Higher Education, Science and Innovation Minister, Dr Blade Nzimande, has appointed a ministerial task team to conduct an independent review of the University of South Africa (UNISA).
Nzimande said given the size of UNISA, not only in South Africa but on the entire African continent – having 407 759 students in 2020 and growing, the institution is clearly too big to fail, as too many people depend on its success.
Nzimande said since the merger of UNISA with Technikon Southern Africa in 2004 (incorporated with the distance education component of Vista University), it appears that there has not been sufficient attention on addressing the underlying drivers of institutional coherence and sustainability.
He said UNISA is gradually experiencing “mission-drift” by becoming more 'full-time', yet there has never been a plan supported by national government in favour of such a move.
“The issue of mission drift has massive implications for the financial sustainability and future of UNISA. It also has materially-significant implications for government for both subsidy and student financial aid support, as we have seen at the start of the 2020 academic year, when segments of the student community made demands for near full-time equivalent National Student Financial Aid Scheme (NSFAS) support from government,” Nzimande said.
Similarly, the Minister said, mission drift will impose major pressures on infrastructure, teaching staff and a host of other concerns.
The Minister also raised the importance of making a rigorous assessment of how the Fourth Industrial Revolution (4IR) and its associative disruptions and shifts will affect many aspects of the academic mission, academic programmes, markets and operating model of all of the country’s universities, especially a UNISA of the mid-21st century.

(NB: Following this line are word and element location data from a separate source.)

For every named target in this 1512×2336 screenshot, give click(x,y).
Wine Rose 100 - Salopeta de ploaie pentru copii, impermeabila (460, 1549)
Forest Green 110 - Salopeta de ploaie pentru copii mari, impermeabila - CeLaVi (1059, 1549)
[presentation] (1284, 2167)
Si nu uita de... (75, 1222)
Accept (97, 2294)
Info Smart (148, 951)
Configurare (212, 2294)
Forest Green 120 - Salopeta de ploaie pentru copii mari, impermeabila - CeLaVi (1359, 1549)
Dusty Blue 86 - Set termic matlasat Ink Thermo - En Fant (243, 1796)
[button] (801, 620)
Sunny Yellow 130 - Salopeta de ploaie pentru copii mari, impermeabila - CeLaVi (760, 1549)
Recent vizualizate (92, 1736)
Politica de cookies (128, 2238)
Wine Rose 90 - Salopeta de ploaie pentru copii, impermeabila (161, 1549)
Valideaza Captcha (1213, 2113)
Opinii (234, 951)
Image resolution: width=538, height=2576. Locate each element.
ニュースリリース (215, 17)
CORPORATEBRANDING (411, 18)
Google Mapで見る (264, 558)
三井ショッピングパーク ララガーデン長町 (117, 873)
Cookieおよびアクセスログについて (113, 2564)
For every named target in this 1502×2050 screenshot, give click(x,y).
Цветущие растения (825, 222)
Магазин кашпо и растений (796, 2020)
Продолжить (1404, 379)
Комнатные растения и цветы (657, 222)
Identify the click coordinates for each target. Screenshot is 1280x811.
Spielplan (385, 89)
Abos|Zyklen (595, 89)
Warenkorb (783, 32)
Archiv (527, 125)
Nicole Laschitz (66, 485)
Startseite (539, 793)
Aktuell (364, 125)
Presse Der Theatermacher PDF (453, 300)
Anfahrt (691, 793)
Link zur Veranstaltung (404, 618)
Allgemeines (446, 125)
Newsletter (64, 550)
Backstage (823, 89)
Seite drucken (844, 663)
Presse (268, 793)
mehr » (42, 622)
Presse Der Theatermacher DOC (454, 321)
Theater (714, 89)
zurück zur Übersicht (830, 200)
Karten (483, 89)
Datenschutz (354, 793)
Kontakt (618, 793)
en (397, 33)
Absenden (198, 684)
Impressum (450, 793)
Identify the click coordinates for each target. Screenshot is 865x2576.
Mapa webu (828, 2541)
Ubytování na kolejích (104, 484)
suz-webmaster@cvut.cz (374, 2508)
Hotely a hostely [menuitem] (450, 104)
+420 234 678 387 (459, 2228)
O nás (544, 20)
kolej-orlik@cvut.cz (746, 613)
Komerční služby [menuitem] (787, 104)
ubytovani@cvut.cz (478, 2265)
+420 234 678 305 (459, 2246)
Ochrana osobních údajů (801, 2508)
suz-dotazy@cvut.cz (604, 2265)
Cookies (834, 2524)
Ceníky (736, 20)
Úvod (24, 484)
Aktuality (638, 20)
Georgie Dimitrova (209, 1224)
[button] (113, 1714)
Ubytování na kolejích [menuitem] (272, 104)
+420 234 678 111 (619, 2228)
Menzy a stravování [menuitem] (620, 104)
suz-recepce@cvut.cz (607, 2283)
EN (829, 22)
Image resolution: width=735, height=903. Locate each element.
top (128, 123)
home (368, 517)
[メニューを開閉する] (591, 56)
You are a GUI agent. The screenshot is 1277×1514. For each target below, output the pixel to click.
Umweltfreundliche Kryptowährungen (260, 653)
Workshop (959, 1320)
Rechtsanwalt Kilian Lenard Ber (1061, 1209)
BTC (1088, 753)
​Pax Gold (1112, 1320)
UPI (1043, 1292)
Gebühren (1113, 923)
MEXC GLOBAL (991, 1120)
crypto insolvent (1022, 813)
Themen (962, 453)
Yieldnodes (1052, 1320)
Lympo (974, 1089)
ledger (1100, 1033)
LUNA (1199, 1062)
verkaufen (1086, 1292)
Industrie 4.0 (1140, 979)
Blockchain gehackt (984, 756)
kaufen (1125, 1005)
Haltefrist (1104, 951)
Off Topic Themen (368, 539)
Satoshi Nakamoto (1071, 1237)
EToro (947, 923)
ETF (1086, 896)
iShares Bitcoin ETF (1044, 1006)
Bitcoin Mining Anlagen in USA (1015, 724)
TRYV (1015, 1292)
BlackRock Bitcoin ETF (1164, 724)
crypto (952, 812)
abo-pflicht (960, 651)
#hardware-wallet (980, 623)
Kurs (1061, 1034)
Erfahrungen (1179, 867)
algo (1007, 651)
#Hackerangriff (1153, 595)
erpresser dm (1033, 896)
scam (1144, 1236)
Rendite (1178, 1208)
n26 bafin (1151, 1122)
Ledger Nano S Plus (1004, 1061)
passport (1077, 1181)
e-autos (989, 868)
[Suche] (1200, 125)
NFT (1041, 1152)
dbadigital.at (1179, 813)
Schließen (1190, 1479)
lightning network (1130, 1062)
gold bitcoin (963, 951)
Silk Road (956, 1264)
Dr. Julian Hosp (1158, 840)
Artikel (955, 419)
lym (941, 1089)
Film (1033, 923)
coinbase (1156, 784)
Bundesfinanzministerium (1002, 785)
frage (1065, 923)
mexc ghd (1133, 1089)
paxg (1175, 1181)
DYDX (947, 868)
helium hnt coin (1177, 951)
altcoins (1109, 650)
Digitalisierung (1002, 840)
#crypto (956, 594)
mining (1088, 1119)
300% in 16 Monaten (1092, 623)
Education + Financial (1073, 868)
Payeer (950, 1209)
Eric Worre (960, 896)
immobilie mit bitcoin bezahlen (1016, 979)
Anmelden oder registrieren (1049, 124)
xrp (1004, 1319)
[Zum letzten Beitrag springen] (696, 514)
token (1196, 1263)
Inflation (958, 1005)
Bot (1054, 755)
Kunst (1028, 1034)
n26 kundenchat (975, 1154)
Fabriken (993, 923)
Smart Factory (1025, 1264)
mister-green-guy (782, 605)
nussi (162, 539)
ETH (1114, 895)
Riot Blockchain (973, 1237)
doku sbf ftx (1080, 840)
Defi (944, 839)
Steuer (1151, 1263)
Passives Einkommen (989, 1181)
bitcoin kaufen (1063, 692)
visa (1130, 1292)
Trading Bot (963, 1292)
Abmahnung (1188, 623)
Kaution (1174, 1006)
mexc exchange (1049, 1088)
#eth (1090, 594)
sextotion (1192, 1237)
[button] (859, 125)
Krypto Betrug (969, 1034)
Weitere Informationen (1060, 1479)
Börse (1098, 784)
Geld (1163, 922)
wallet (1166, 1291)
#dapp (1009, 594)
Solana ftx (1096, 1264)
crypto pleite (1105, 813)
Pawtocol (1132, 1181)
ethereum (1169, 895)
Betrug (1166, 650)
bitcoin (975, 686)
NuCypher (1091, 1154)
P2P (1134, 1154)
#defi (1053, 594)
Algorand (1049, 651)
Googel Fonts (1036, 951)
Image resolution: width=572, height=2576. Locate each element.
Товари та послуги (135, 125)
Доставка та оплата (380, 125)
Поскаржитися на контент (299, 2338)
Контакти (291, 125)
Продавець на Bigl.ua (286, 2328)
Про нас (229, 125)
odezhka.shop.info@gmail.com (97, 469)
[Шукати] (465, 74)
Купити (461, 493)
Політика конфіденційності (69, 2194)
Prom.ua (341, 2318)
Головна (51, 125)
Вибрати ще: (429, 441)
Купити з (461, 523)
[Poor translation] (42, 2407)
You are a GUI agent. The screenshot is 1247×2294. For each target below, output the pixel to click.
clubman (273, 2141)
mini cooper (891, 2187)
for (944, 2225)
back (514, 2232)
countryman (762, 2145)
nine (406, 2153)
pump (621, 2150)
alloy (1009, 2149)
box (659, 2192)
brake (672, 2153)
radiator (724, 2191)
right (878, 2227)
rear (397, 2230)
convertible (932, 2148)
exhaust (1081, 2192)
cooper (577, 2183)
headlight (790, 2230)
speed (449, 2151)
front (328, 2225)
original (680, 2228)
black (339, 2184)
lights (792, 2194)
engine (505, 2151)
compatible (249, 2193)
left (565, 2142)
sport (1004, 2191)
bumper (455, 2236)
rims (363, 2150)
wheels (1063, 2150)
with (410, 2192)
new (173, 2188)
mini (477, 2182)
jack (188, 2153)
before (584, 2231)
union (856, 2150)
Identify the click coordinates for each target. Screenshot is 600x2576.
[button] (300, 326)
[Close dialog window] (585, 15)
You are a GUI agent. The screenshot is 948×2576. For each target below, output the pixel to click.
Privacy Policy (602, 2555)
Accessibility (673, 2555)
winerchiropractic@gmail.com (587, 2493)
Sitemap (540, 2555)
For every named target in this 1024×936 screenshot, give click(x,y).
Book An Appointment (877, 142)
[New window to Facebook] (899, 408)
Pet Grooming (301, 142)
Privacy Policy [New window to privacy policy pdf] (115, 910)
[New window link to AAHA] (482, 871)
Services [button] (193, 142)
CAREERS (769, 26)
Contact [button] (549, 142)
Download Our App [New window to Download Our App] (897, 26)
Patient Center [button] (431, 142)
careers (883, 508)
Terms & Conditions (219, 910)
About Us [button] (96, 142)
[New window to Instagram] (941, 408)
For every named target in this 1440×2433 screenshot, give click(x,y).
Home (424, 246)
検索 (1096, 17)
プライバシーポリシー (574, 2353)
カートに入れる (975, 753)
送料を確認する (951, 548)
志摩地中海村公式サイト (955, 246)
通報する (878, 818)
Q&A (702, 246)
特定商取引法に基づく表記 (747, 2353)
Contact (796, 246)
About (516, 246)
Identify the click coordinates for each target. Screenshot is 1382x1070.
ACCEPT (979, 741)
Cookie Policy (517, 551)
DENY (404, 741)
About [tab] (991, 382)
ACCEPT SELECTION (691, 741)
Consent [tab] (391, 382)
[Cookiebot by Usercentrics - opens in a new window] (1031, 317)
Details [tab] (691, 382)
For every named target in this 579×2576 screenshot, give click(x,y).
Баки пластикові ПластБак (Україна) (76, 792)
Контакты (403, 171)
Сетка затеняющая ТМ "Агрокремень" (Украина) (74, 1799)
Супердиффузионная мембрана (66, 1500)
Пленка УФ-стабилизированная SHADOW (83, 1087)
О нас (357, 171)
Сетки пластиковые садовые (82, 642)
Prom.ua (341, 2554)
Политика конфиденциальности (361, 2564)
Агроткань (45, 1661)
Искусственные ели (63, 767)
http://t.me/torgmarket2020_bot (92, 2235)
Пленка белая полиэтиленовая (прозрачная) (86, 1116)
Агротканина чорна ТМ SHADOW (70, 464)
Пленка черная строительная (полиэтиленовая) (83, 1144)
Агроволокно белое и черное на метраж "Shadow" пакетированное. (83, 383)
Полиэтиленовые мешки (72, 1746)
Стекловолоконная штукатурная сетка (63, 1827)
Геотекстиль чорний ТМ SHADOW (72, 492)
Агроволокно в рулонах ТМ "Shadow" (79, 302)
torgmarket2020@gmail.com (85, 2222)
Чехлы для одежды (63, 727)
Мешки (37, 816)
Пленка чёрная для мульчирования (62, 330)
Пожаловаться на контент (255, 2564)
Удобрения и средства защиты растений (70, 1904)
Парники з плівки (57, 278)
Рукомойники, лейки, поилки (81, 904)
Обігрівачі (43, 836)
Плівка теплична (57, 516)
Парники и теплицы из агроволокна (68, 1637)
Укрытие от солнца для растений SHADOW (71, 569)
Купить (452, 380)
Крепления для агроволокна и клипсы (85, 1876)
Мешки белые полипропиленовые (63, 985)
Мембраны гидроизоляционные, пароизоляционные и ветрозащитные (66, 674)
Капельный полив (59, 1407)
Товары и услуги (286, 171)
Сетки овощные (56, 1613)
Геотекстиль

The Minister also raised other concerns, including:
- There has been no comprehensive reflection on the implications of new technologies on the operations of the university;
- There have been concerns raised regarding the quality of offerings/programmes;
- The persistent problem of UNISA's unacceptably high student failure rates, as well as de-accreditation of some of its academic programmes; and
- The instability in the senior management is also a matter of great concern.
Nzimande has held two consultative meetings with the UNISA Council chairperson, deputy chairperson and the Vice Chancellor, as well as a full UNISA Council to discuss the details of the review.
Nzimande said there is consensus between the UNISA Council and the Higher Education and Training Ministry about very serious concerns regarding the future of UNISA.
“I am requesting members of the university community, including and specifically, Council and management, including the Vice Chancellor, to provide the fullest support for, and cooperation with the MTT,” the Minister said.
Appointed members of the task team include, Dr Vincent Maphai (chairperson), Professor John Volmink, Professor Louis Molamu, Nonkululeko Gobodo and Professor Brenda Gourley.
The task team will commence with its work immediately.